A: A comprehensive plan provides coverage for most medical services using one reimbursement formula. In a pure comprehensive plan, a deductible must be met before reimbursement for any covered expenses begins, and coinsurance applies to all covered expenses until the maximum employee out-of-pocket expense limit is reached. Additional covered expenses are paid in full.

Because employees share from the beginning in the cost of their medical expenses when they are incurred, a comprehensive plan encourages them to use more cost-effective health care. The patient is more likely to be cost-conscious and to seek out more cost-effective health care services and providers.

Q: What kinds of hospital outpatient expenses are covered?

A: Three kinds of care are covered: emergency treatment, surgery and services rendered in the outpatient lab or x-ray department.

Q: What types of services are generally covered by a group health insurance plan?

A: Base plus and comprehensive plans vary by insurer, but generally cover the same kinds of services.

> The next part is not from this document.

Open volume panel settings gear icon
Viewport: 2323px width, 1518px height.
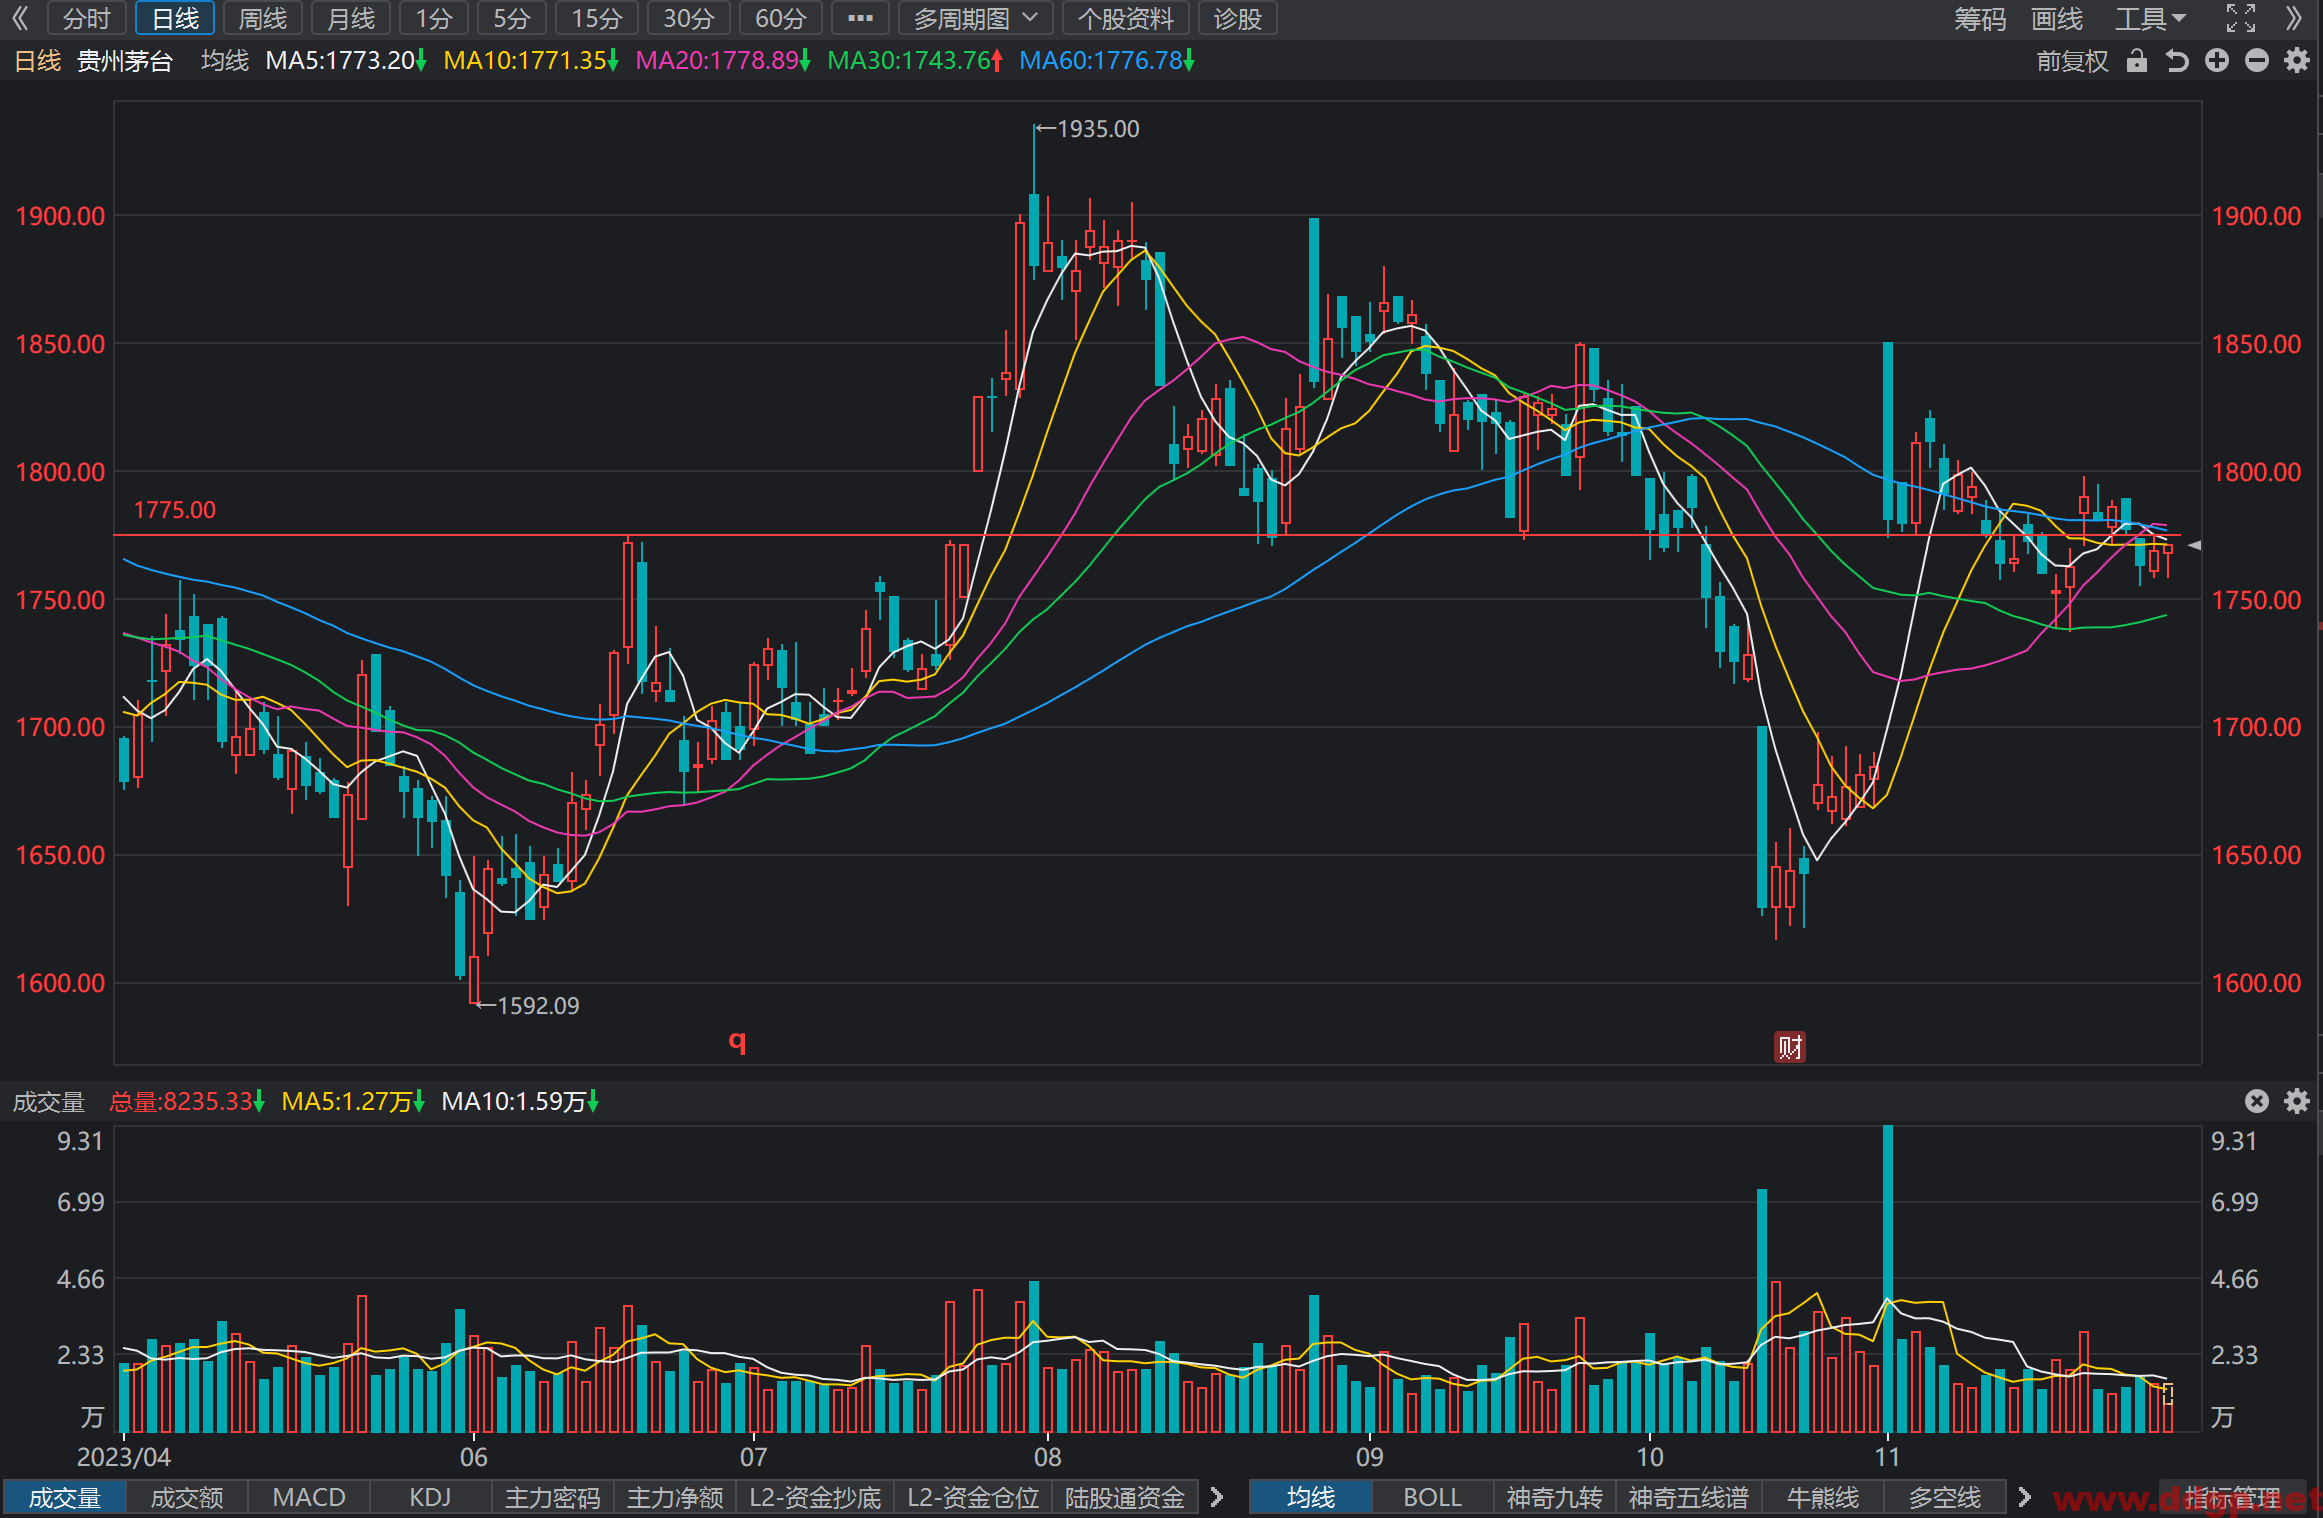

These include:

  • Professional services of doctors of medicine and osteopathy and other recognized medical practitioners
  • Hospital charges for semiprivate room and board and other necessary services and supplies
  • Surgical charges
  • Services of registered nurses and, in some cases, licensed practical nurses
  • Home health care
  • Physiotherapy
  • Anesthetics and their administration
  • X-rays and other diagnostic laboratory procedures
  • X-ray or radium treatment
  • Oxygen and other gases and their administration
  • Blood transfusions, including the cost of bloom when charged
  • Drugs and medicines requiring a prescription
  • Specified ambulance services
  • Rental of durable mechanical equipment required for therapeutic use
  • Artificial limbs and other prosthetic appliances, except replacement of such appliances
  • Casts, splints, trusses, braces and crutches
  • Rental of a wheelchair or hospital-type bed

Deductibles, Co-payments and Reimbursements

Q: What is a deductible?

A: It is a specific dollar amount that an individual must pay (or "satisfy") before reimbursement for expenses begins. The higher the deductible, the lower the cost of the health insurance plan.

Q: For insured employees with dependent coverage, does the deductible for each person have to be satisfied before reimbursement begins?

A: Each person covered under a group health insurance plan must meet a deductible before expenses will be covered. However, plans usually include some type of family deductible in order to limit a family's exposure for health care expenses.

The family deductible is usually some multiple of the individual deductible, generally two or three. For the family deductible to be satisfied, the combined expenses of covered family members are accumulated. Some plans require, however, that at least one family member satisfy the full individual deductible before the family deductible can be met.

Q: What is coinsurance?

A: Coinsurance is a feature found in most group health insurance plans. It sets forth the percentage of covered expenses that the employees and the health insurance plan will pay. The most common coinsurance level is one in which the employee pays 20 percent of the expenses and the insurer pays 80 percent. This is called 80 percent coinsurance.

Q: What is a covered expense and are there limits?

A: A covered expense is an eligible expense under a group health insurance plan. A covered expense is an expense incurred by a covered individual that will be reimbursed in whole or in part under the group health insurance plan. For example, under most health insurance plans, doctors' visits are a covered expense. That is, a doctor's fee up to the amount provided by the plan will be reimbursed by the insurer

Just because an expense is covered does not mean that the coverage is unlimited. Both base plus and comprehensive plans have limits on the expenses for which they will reimburse. In addition, some form of deductible and coinsurance is often applicable.

Insurers limit covered expenses in a variety of ways. One way is to cap allowable payments for a certain procedure or service. A common example of this type of limit would be a surgical schedule. Insurers also restrict covered expenses by limiting the number of visits or days for home health care or skilled nursing care, or by establishing a reasonable and customary charge.